EXCERPT TO READ below:

Full citation: Jin C, Chen X, Law A, Kang Y, Wang X, Xu W, Yao K. Different-sized incisions for phacoemulsification in age-related cataract. Cochrane Database of Systematic Reviews 2017, Issue 9. Art. No.: CD010510. DOI: 10.1002/14651858.CD010510.pub2
The aim of this Cochrane Review was to find out if the size of the incision (cut in the eye) during cataract surgery results in a difference in outcome of cataract surgery. We found 26 studies that answered this question.
Some, but not all, surgical techniques using smaller incisions were associated with less astigmatism; however, the differences were small and the evidence was uncertain. There was little evidence to suggest any important effects on vision. There were limited data on adverse effects and no evidence on the effects of different-sized incisions on quality of life.
What was studied in this review?
As people age the clear lens in the eye can become cloudy, which is known as a cataract. An operation can be performed to remove the cataract and replace the cloudy lens with a clear artificial lens. This surgery is safe and restores sight in almost all cases. Age-related cataract is one of the leading causes of blindness worldwide.
One problem that can occur after cataract surgery is that due to the surgery the front of the eye is no longer a perfectly curved shape. This can result in blurred or distorted vision and is known as astigmatism. The vision problems arising from astigmatism can be corrected with spectacles. It is commonly believed that the smaller the cut or incision made in the eye during cataract surgery, the less chance of astigmatism.
We searched for studies that compared different-sized incisions for cataract surgery in people with age-related cataract. This review includes 26 studies from Europe and Asia.
We found the following results.
• Some, but not all, surgical techniques using smaller incisions were associated with less astigmatism, however the differences were small and the evidence was uncertain (low- and very low-certainty evidence).
• In general, there may be little or no difference in visual acuity based on whether a smaller or larger incision is made (low-certainty evidence).
• There were no consistent effects on other signs such as thickness of the cornea (front of the eye) and number of cells in the front of the eye (low- and very low-certainty evidence).
• Adverse effects were not reported by most of the included studies.
• None of the studies reported on the quality of life of participants.
How up-to-date is this review?
We searched for studies published up to 28 October 2016.

End of EXCERPT TO READ.

:: WHAT THE TASK ASKS ::
Copy the summary of the review on incision sizes for cataract surgery word for word, in full.

DATASET EXCERPTS below:

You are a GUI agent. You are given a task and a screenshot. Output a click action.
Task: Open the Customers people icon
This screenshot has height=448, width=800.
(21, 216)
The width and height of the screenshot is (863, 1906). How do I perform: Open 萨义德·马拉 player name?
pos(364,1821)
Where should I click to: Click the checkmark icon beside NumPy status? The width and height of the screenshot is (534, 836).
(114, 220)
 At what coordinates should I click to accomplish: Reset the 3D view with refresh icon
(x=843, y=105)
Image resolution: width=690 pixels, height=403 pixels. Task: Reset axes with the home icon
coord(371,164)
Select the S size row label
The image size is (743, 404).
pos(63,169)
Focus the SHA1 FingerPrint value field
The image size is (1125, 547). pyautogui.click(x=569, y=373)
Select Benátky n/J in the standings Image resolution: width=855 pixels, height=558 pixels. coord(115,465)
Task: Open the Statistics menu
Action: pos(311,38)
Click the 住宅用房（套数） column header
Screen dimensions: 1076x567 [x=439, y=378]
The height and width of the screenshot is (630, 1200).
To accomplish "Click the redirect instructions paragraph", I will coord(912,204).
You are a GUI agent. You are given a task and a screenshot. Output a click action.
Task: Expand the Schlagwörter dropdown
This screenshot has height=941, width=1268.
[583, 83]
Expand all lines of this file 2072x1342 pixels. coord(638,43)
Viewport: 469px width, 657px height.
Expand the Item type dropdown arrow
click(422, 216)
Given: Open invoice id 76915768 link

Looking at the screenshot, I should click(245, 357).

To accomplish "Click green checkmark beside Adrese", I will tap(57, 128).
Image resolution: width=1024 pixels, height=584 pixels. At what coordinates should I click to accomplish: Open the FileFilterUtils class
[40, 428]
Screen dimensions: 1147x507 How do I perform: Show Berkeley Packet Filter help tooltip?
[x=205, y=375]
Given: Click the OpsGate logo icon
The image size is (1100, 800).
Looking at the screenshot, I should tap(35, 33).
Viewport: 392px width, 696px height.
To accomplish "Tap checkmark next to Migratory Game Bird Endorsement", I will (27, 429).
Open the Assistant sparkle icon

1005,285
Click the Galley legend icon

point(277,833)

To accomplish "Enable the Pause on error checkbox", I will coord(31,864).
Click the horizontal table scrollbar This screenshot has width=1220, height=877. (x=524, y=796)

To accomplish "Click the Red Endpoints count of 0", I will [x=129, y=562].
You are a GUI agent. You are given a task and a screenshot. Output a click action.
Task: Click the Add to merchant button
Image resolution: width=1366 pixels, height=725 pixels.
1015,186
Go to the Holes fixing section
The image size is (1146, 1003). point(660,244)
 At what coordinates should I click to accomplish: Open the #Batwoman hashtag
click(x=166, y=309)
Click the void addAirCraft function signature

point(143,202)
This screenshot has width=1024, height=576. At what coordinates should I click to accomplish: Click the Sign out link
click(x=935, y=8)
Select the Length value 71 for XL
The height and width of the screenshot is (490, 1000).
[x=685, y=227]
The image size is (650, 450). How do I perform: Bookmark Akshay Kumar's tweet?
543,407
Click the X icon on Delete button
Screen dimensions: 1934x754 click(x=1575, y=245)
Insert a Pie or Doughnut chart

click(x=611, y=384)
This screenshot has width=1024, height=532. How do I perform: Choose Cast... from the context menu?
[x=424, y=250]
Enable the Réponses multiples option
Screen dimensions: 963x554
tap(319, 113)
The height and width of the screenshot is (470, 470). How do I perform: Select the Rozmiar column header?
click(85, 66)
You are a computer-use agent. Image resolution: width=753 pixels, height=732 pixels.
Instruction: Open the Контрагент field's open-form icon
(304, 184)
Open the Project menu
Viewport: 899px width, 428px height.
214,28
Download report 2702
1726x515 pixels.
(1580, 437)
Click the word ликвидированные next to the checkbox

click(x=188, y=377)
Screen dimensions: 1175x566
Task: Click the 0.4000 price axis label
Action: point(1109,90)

End of DATASET EXCERPTS.

:: EXERCISE OUTPUT ::
Full citation: Jin C, Chen X, Law A, Kang Y, Wang X, Xu W, Yao K. Different-sized incisions for phacoemulsification in age-related cataract. Cochrane Database of Systematic Reviews 2017, Issue 9. Art. No.: CD010510. DOI: 10.1002/14651858.CD010510.pub2
The aim of this Cochrane Review was to find out if the size of the incision (cut in the eye) during cataract surgery results in a difference in outcome of cataract surgery. We found 26 studies that answered this question.
Some, but not all, surgical techniques using smaller incisions were associated with less astigmatism; however, the differences were small and the evidence was uncertain. There was little evidence to suggest any important effects on vision. There were limited data on adverse effects and no evidence on the effects of different-sized incisions on quality of life.
What was studied in this review?
As people age the clear lens in the eye can become cloudy, which is known as a cataract. An operation can be performed to remove the cataract and replace the cloudy lens with a clear artificial lens. This surgery is safe and restores sight in almost all cases. Age-related cataract is one of the leading causes of blindness worldwide.
One problem that can occur after cataract surgery is that due to the surgery the front of the eye is no longer a perfectly curved shape. This can result in blurred or distorted vision and is known as astigmatism. The vision problems arising from astigmatism can be corrected with spectacles. It is commonly believed that the smaller the cut or incision made in the eye during cataract surgery, the less chance of astigmatism.
We searched for studies that compared different-sized incisions for cataract surgery in people with age-related cataract. This review includes 26 studies from Europe and Asia.
We found the following results.
• Some, but not all, surgical techniques using smaller incisions were associated with less astigmatism, however the differences were small and the evidence was uncertain (low- and very low-certainty evidence).
• In general, there may be little or no difference in visual acuity based on whether a smaller or larger incision is made (low-certainty evidence).
• There were no consistent effects on other signs such as thickness of the cornea (front of the eye) and number of cells in the front of the eye (low- and very low-certainty evidence).
• Adverse effects were not reported by most of the included studies.
• None of the studies reported on the quality of life of participants.
How up-to-date is this review?
We searched for studies published up to 28 October 2016.